[Collected data entries]
========
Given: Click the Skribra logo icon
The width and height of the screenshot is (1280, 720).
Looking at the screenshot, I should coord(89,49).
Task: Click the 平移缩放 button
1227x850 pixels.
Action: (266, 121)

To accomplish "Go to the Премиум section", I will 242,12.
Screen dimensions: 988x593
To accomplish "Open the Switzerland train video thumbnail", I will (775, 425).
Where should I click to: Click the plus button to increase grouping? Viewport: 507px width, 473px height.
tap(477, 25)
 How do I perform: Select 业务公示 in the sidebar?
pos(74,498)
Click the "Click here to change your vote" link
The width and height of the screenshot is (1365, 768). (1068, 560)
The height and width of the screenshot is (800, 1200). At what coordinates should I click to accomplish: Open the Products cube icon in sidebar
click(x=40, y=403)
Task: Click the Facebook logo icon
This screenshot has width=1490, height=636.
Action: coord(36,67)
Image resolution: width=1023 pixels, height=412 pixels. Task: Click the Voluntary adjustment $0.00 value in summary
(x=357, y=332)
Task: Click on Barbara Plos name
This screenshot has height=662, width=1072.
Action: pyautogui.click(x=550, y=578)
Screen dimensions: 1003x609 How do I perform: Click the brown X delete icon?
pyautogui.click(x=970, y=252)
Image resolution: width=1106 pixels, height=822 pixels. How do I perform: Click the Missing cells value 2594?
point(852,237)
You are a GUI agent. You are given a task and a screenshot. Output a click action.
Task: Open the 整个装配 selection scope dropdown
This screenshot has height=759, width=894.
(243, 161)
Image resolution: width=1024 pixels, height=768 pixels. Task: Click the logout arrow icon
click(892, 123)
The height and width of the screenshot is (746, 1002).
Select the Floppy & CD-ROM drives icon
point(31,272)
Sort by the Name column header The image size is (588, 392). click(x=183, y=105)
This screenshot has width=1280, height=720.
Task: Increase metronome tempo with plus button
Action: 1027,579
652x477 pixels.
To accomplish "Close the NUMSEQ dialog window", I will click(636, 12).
========
An exact reproduction of all the records is required.

Given: Click the Skribra logo icon
The width and height of the screenshot is (1280, 720).
Looking at the screenshot, I should coord(89,49).
Task: Click the 平移缩放 button
1227x850 pixels.
Action: (266, 121)

To accomplish "Go to the Премиум section", I will 242,12.
Screen dimensions: 988x593
To accomplish "Open the Switzerland train video thumbnail", I will (775, 425).
Where should I click to: Click the plus button to increase grouping? Viewport: 507px width, 473px height.
tap(477, 25)
 How do I perform: Select 业务公示 in the sidebar?
pos(74,498)
Click the "Click here to change your vote" link
The width and height of the screenshot is (1365, 768). (1068, 560)
The height and width of the screenshot is (800, 1200). At what coordinates should I click to accomplish: Open the Products cube icon in sidebar
click(x=40, y=403)
Task: Click the Facebook logo icon
This screenshot has width=1490, height=636.
Action: coord(36,67)
Image resolution: width=1023 pixels, height=412 pixels. Task: Click the Voluntary adjustment $0.00 value in summary
(x=357, y=332)
Task: Click on Barbara Plos name
This screenshot has height=662, width=1072.
Action: pyautogui.click(x=550, y=578)
Screen dimensions: 1003x609 How do I perform: Click the brown X delete icon?
pyautogui.click(x=970, y=252)
Image resolution: width=1106 pixels, height=822 pixels. How do I perform: Click the Missing cells value 2594?
point(852,237)
You are a GUI agent. You are given a task and a screenshot. Output a click action.
Task: Open the 整个装配 selection scope dropdown
This screenshot has height=759, width=894.
(243, 161)
Image resolution: width=1024 pixels, height=768 pixels. Task: Click the logout arrow icon
click(892, 123)
The height and width of the screenshot is (746, 1002).
Select the Floppy & CD-ROM drives icon
point(31,272)
Sort by the Name column header The image size is (588, 392). click(x=183, y=105)
This screenshot has width=1280, height=720.
Task: Increase metronome tempo with plus button
Action: 1027,579
652x477 pixels.
To accomplish "Close the NUMSEQ dialog window", I will click(636, 12).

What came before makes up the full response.